Up to 150 pub workers in the State will die this year due to ill health from passive smoking, a US health expert will say today.
Mr James Repace, a health physicist and expert on passive smoking, will be speaking at at a seminar on the hazards of environmental tobacco smoke in Dublin Castle.
The seminar, which will be opened by the Minister for Health and Children, Mr Martin, is organised by the Office of Tobacco Control.
Mr Repace, who has worked with the US Environmental Protection Agency, says: "Breathing second-hand smoke causes morbidity and mortality from cancer, heart disease and respiratory disease, as well as acute sensory irritation and it causes the premature death of hundreds of thousands of non-smokers worldwide.
"ETS [environmental tobacco smoke\] is now classified as a known human carcinogen and a cause of fatal heart disease in the USA," Mr Repace argues.
"It is an entirely avoidable public health risk, which has been shown to carry a staggering 82 per cent increase in the risk of stroke," he added.

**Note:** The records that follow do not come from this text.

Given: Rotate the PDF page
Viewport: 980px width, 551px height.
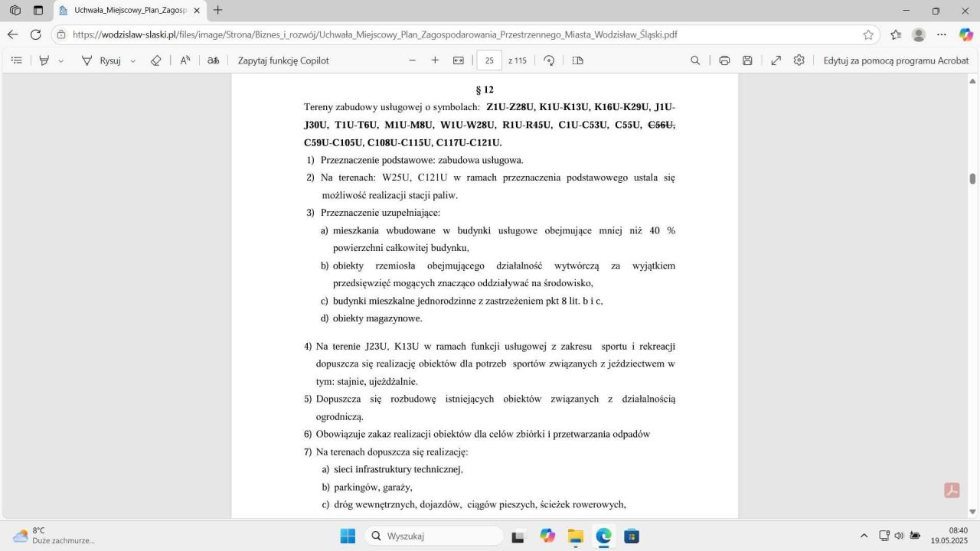Looking at the screenshot, I should coord(549,60).
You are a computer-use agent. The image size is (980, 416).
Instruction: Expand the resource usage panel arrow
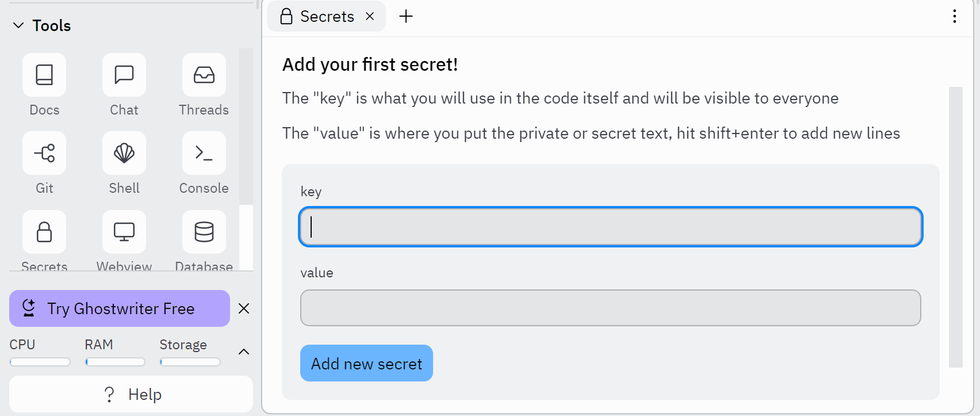click(x=244, y=352)
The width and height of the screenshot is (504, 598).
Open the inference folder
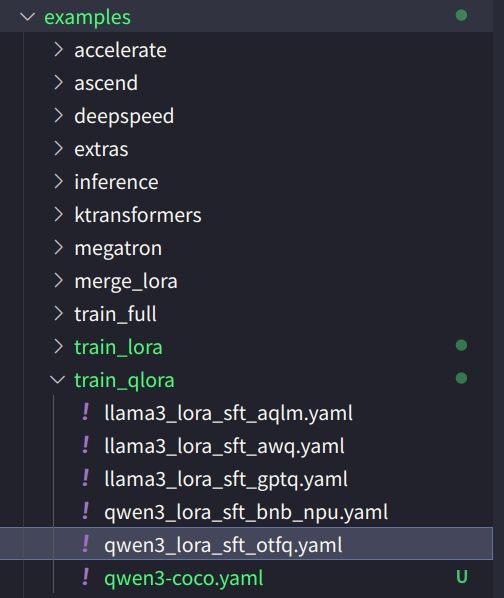tap(116, 182)
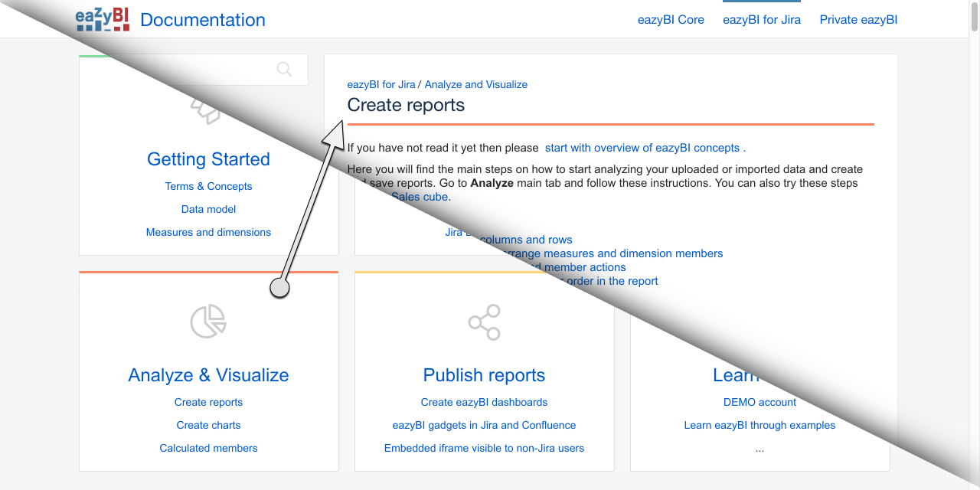980x490 pixels.
Task: Click the Analyze & Visualize pie chart icon
Action: tap(208, 322)
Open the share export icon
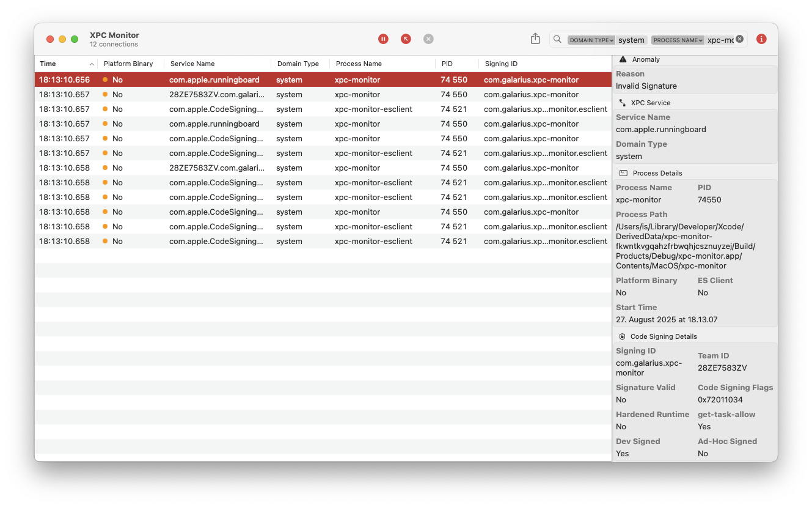The height and width of the screenshot is (507, 812). coord(535,39)
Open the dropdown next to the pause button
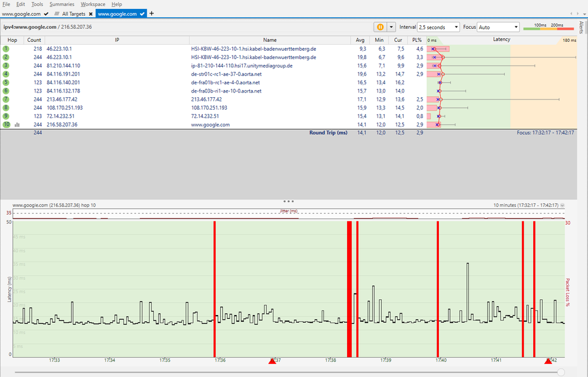Image resolution: width=588 pixels, height=377 pixels. point(391,27)
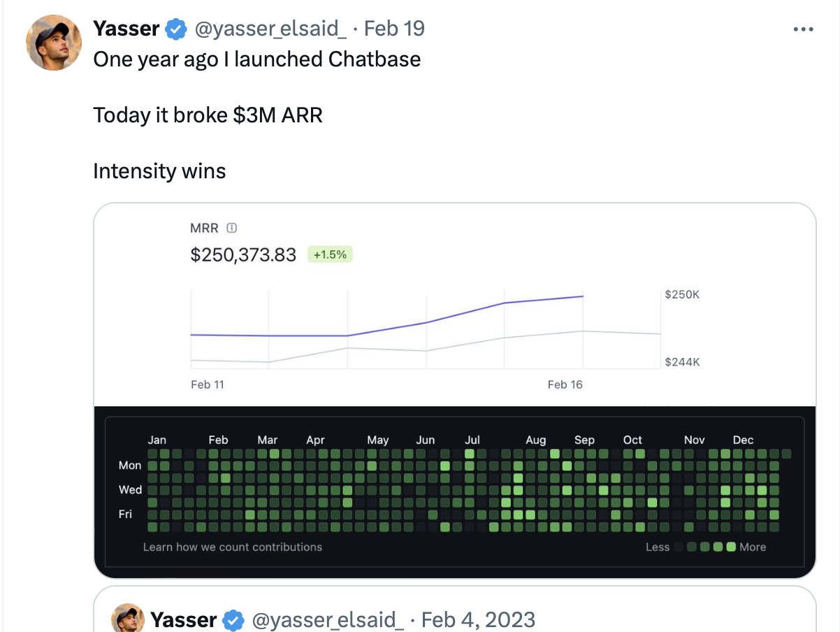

Mr Repace said the State's Western Health Board conducted a study on the levels of smoke in bars in its area.
"The key findings of this study were that not only were bar ventilation systems (13 out of 14 bars) unable to maintain environmental tobacco smoke at low levels, but that it was so out of control that world record-breaking levels of carbon monoxide were found in two bars."
In addition, bar workers were found to be exposed for longer periods of passive smoking than imagined, with 40 per cent of respondents working in bars for 10 years or more and declaring they were exposed on average to 40 hours a week to passive smoking.
"Based on this study and my own studies of the effects of ETS on such workers in Hong Kong and Boston, I would estimate that approximately 150 bar workers a year in Ireland will die from ill health caused by ETS," Mr Repace says.